Low bar placement shifts your center of gravity slightly, which lets you lean your torso more forward and typically allows you to move heavier weight. It’s the standard position in powerlifting for that reason. High bar placement keeps your torso more upright and is common in Olympic weightlifting and general fitness training.
How Your Grip Creates the Shelf
Your hands aren’t there to hold the bar’s weight. They’re there to lock the bar in position. If your wrists or elbows ache after squatting, you’re probably supporting too much of the load with your arms instead of your back.
A narrower grip forces your shoulder blades together more aggressively, which builds a thicker shelf of muscle for the bar. But “narrow” is relative to your shoulder mobility. Grip as close as you comfortably can without pain in your shoulders, elbows, or wrists. Some lifters turn their fingers inward (toward each other) before gripping to help transfer weight off the hands and onto the back.
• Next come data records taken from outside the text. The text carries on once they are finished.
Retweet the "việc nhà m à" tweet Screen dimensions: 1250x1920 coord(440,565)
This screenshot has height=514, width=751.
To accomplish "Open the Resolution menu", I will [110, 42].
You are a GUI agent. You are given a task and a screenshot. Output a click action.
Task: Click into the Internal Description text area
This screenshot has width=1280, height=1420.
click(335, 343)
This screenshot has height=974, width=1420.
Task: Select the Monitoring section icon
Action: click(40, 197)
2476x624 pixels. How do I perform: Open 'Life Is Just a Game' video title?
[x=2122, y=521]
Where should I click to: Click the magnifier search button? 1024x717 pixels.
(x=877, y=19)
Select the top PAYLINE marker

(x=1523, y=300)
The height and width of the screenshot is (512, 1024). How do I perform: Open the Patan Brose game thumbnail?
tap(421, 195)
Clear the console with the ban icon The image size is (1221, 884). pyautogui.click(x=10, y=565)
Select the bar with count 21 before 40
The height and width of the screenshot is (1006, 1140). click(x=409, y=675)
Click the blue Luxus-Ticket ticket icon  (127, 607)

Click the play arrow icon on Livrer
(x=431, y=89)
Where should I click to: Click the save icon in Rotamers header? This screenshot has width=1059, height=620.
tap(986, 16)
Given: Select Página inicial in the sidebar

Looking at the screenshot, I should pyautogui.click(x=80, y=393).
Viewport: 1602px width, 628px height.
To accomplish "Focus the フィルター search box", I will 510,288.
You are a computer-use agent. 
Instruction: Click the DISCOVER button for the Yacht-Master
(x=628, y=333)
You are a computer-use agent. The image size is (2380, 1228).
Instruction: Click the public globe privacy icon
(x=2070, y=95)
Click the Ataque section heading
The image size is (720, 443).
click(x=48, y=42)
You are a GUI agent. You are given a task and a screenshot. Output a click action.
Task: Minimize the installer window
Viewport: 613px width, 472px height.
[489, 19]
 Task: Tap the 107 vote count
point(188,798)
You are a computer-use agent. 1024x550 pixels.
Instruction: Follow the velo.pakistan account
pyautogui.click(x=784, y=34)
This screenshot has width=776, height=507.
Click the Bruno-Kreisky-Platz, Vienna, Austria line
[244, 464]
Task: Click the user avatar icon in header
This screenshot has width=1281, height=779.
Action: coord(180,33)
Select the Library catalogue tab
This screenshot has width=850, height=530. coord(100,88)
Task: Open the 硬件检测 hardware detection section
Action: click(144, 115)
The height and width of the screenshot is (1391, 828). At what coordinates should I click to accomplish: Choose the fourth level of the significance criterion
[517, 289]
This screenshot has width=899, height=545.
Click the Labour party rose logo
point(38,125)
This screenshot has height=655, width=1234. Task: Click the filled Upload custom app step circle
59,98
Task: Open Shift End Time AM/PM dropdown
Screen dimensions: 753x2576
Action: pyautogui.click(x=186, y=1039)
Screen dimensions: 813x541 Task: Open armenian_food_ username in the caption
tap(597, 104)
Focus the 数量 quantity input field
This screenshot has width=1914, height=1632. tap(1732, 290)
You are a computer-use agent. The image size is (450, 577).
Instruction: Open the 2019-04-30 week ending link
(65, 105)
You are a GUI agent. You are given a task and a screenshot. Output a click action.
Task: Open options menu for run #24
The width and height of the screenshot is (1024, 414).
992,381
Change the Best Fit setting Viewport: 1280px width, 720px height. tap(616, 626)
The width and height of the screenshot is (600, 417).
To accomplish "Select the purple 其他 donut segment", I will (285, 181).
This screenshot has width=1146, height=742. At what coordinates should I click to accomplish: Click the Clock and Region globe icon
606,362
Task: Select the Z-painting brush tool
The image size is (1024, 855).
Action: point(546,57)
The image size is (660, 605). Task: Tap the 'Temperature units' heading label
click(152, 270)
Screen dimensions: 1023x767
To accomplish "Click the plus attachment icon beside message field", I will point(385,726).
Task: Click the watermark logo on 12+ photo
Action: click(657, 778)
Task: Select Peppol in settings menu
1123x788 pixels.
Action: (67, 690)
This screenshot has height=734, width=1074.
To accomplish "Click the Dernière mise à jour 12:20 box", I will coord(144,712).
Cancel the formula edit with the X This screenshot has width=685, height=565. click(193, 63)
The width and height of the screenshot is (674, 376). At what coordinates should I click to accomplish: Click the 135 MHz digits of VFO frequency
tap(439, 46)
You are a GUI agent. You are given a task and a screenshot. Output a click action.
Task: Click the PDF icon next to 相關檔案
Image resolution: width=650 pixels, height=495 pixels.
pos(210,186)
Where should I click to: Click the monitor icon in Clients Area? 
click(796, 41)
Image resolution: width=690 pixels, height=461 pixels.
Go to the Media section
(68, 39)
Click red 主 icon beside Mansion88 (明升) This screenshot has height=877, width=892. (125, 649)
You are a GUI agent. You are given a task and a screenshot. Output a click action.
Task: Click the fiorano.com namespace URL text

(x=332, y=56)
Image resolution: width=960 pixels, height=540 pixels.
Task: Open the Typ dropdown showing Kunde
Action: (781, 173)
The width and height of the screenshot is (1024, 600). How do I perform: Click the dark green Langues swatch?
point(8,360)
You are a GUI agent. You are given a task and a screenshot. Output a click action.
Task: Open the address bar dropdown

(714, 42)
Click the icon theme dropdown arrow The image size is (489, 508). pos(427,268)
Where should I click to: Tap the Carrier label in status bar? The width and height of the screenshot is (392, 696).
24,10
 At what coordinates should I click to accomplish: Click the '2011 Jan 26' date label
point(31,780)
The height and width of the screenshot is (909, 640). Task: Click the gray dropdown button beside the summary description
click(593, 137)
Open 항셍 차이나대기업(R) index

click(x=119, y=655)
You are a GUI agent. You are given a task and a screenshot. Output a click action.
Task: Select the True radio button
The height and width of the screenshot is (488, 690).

Others use a wider grip and find it works fine as long as the bar stays secure on the muscle shelf. The right width is whichever lets you keep the load on your back, not in your hands.
Your thumb position matters less than your back tightness. Some lifters wrap their thumbs around the bar, others use a thumbless grip. Either works. What matters is that your upper back stays squeezed tight throughout the set so the bar doesn’t shift.
Why You Should Skip the Bar Pad
Foam bar pads (sometimes called squat sponges) seem like an obvious fix when the bar feels uncomfortable. The problem is that they raise the bar’s contact point, making it less stable against your body. The pad compresses unevenly under load, which can cause the bar to wobble or shift mid-rep, especially at heavier weights.
If the bar hurts, the solution is almost always repositioning rather than padding. Bar discomfort typically means one of three things: the bar is sitting on your C7 vertebra instead of muscle tissue, your upper back isn’t tight enough to create a proper shelf, or you’re using a bar position that doesn’t match your body. Adjusting your grip width, squeezing your shoulder blades harder, or switching between high and low bar will usually eliminate the pain entirely.
Choosing Between High and Low Bar
Neither position is inherently better. The right choice depends on your body proportions, mobility, and goals.
- High bar works well if you have good ankle mobility and want a more upright torso. It puts more demand on your quadriceps and is easier on your shoulders since your grip can be wider.
- Low bar works well if you have longer legs or a shorter torso, since the forward lean it encourages can feel more natural. It loads your hips and posterior chain more and generally allows heavier weights, but it requires more shoulder flexibility to reach the grip position.
If you’re new to squatting, start with high bar. It’s more intuitive, requires less shoulder mobility, and the upright torso position is easier to learn. You can experiment with low bar later once you’re comfortable with the movement pattern and want to see if it feels stronger for your build.
Quick Position Check Before Every Set
Before you unrack, run through three checkpoints. First, squeeze your shoulder blades together to build the shelf. Second, settle the bar into position and confirm it’s resting on muscle, not bone. Third, make sure your wrists are relatively straight and not bent backward under load. If all three feel right, the bar is where it should be.
You’ll know the bar is in the wrong spot immediately. Bone contact creates a sharp, focused pressure point. A proper muscle shelf feels like firm, distributed pressure across a wider area. It may feel mildly uncomfortable with heavy weight, but it should never feel like the bar is digging into a single spot.